Build an Inference Pipeline
| Field | Value |
|---|---|
| Difficulty | Beginner |
| Estimated Read Time | 5 minutes |
| Labels | graph, build, run, pipeline |
Chapter 001 ran a model in three lines. That convenience hides a two-part lifecycle that every non-trivial Neat program uses directly: you first describe a pipeline as a Graph, then build that description into a runnable Run. This chapter makes that lifecycle visible by composing the smallest possible pipeline — one input node wired to one output node, no model in between — and pushing a single frame through it.
The payoff is conceptual: a Graph is a reusable definition you build once and execute many times, not a one-off call. By the end you will have created a graph, turned it into a runnable pipeline, and read back the rank of the output tensor — proving the frame made it through.
Walkthrough
Describe the input
Before wiring up nodes, declare what a frame looks like. InputOptions is that contract: pixel format, width/height, channel depth, and whether the runtime timestamps each buffer. The input node built from these options validates incoming frames against the shape the pipeline expects.
C++ additionally sets is_live = false to mark this as a non-live (file/tensor) source.
simaai::neat::InputOptions in;
in.format = "RGB";
in.width = width;
in.height = height;
in.depth = 3;
in.is_live = false;
in.do_timestamp = true;
Compose the graph
Now build the structure. A fresh Graph is an empty composition surface, and add() appends nodes in order. We add exactly two — an input node (configured above) and a bare output node. That is the entire topology: frames enter at the input and leave at the output, with nothing in between. This is the seam where, in later chapters, a model or preprocessing stage slots in.
Nodes come from simaai::neat::nodes::Input(...) and nodes::Output().
simaai::neat::Graph graph;
graph.add(simaai::neat::nodes::Input(in));
graph.add(simaai::neat::nodes::Output());
Build the pipeline
build() is the transition from description to executable. It resolves the added nodes into a concrete pipeline, validates the input/output contracts against a real sample, and creates a reusable Run handle.

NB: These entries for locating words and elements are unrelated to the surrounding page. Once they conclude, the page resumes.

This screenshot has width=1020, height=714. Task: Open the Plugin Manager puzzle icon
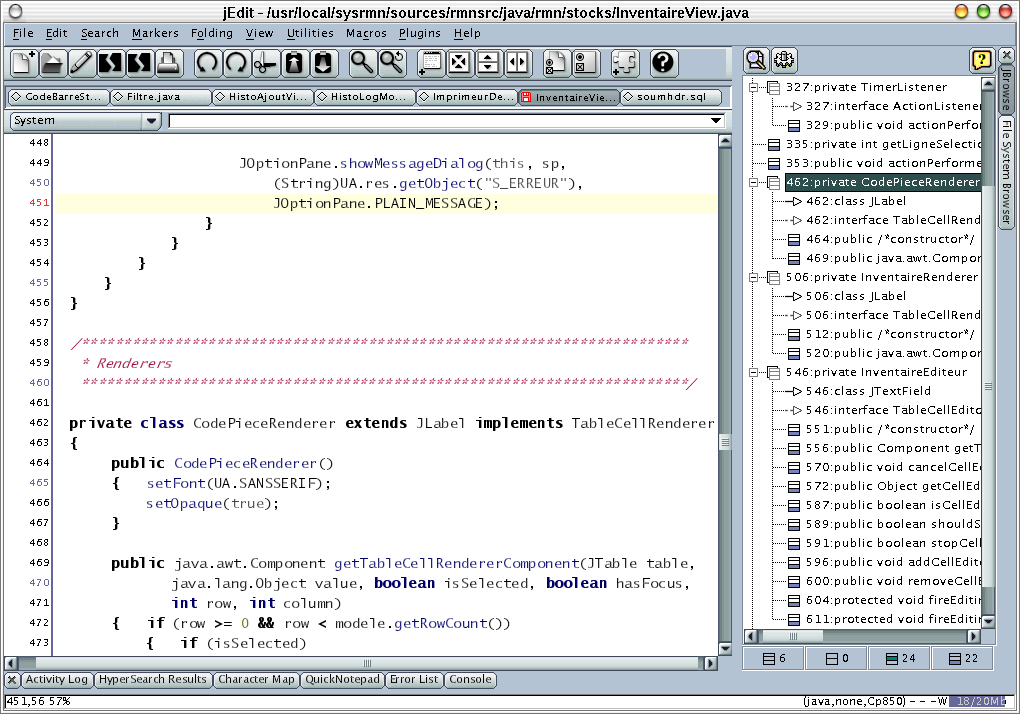pyautogui.click(x=625, y=63)
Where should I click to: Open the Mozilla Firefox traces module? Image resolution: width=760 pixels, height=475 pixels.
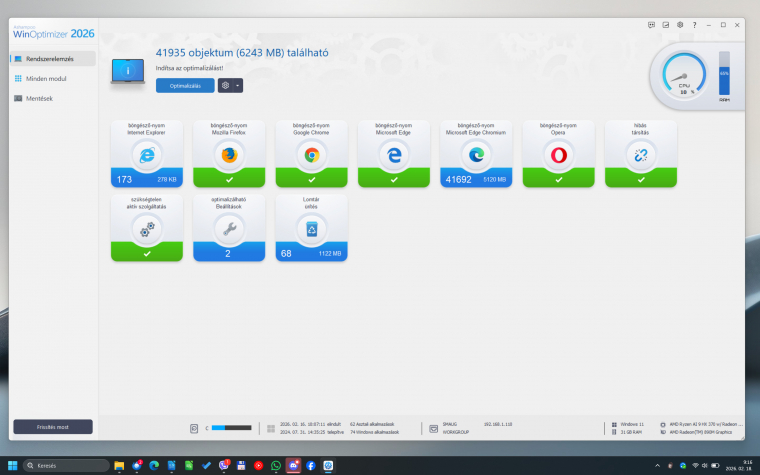[230, 155]
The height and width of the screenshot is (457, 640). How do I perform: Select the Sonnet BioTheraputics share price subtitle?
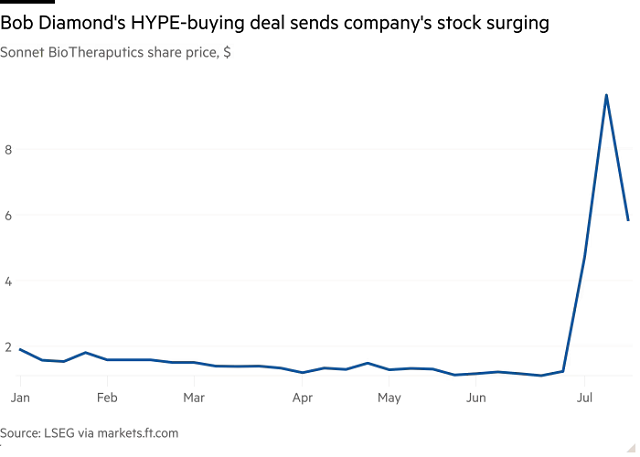tap(116, 53)
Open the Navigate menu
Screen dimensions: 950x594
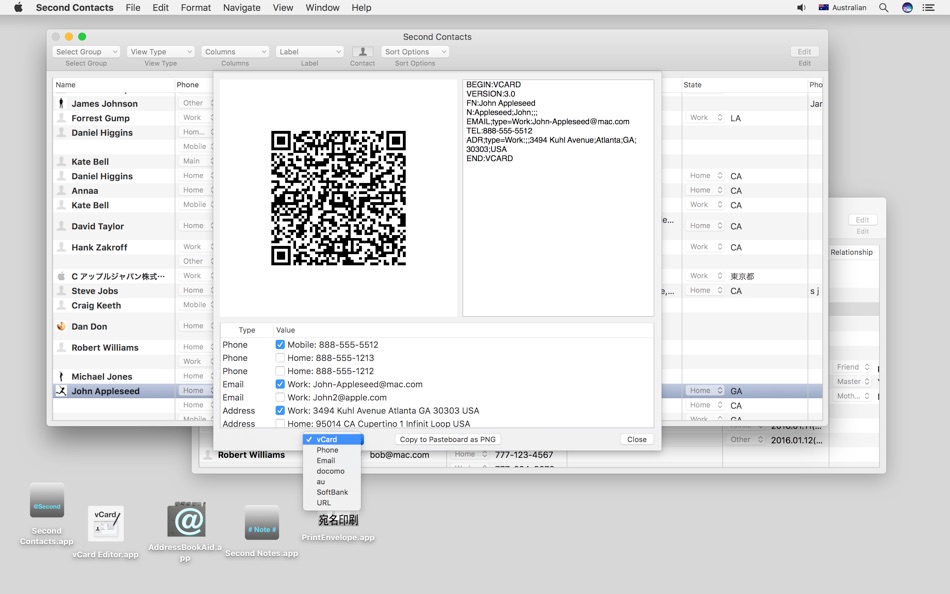pos(241,8)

We pass a representative frame so build() can lock in the negotiated tensor shapes; the next step uses Run::run(...) for a deterministic one-at-a-time call.
The sample frame is a cv::Mat, and run_opt.output_memory = Owned asks the runtime to return owned output buffers.
auto run = graph.build(std::vector<cv::Mat>{input}, run_opt);
Run a frame and read the result
With a Run in hand, run() pushes one frame and pulls one result synchronously. Because there's no model, the output mirrors the input contract — so reading the tensor's rank is enough to confirm a frame completed the round trip. In real pipelines this same run()/push/pull surface is how you drive inference.
run() returns a TensorList; read sample.front().shape.size().
simaai::neat::TensorList sample = run.run(std::vector<cv::Mat>{input}, /*timeout_ms=*/1000);
Run
Run it and you should see the rank of the output tensor printed to stdout. Run the Python and C++ (prebuilt) commands from the Neat install root (the directory that contains share/ and lib/); run the build from source commands from the repo root. This chapter needs no model archive.
C++ (prebuilt):
./lib/sima-neat/tutorials/tutorial_004_build_inference_pipeline \
--width 320 --height 240
C++ (build from source):
./build.sh --target tutorial_004_build_inference_pipeline
./build/tutorials-standalone/tutorial_004_build_inference_pipeline \
--width 320 --height 240
Expected output:
tensor_rank=3
[OK] 004_build_inference_pipeline
(The Python build prints output_rank=....) To integrate this chapter's C++ source into your own project with a custom CMakeLists.txt (no extras folder required), see How to Run Tutorials on the landing page.
In Practice
How build/run, execution modes, the push/pull surface, and RunOptions fit together once you move past a single sync call.
Build vs run
Graph::build(...)constructs the pipeline and returns aRunhandle for push/pull control.Graph::run(...)is the synchronous convenience path: it builds (if needed), pushes one input, and pulls one output.
Sync vs async
- Use
Graph::run(...)for a simple one-shot call. - Use
Graph::build(...)when you want a reusable runner and explicitpush(...)/pull(...)control — see Run Inference Asynchronously.
Push/pull API
Run exposes:
push(...)/try_push(...)for inputs (cv::Mat,Tensor, orSample).pull(...),pull_tensor(...),pull_tensor_or_throw(...)for outputs.
If you need output metadata (timestamps, stream ids), use pull() to get a Sample. If you only need the tensor payload, use pull_tensor().
RunOptions (simple API)
Common knobs:
preset: latency/safety profile (Realtime,Balanced,Reliable).queue_depth: runtime queue depth.overflow_policy: queue overflow behavior (Block,KeepLatest,DropIncoming).output_memory: output ownership policy (Auto,ZeroCopy,Owned).on_input_drop: callback hook for dropped input events.
For queue-depth, overflow, and measurement under load, see Tune Throughput and Queue Depth.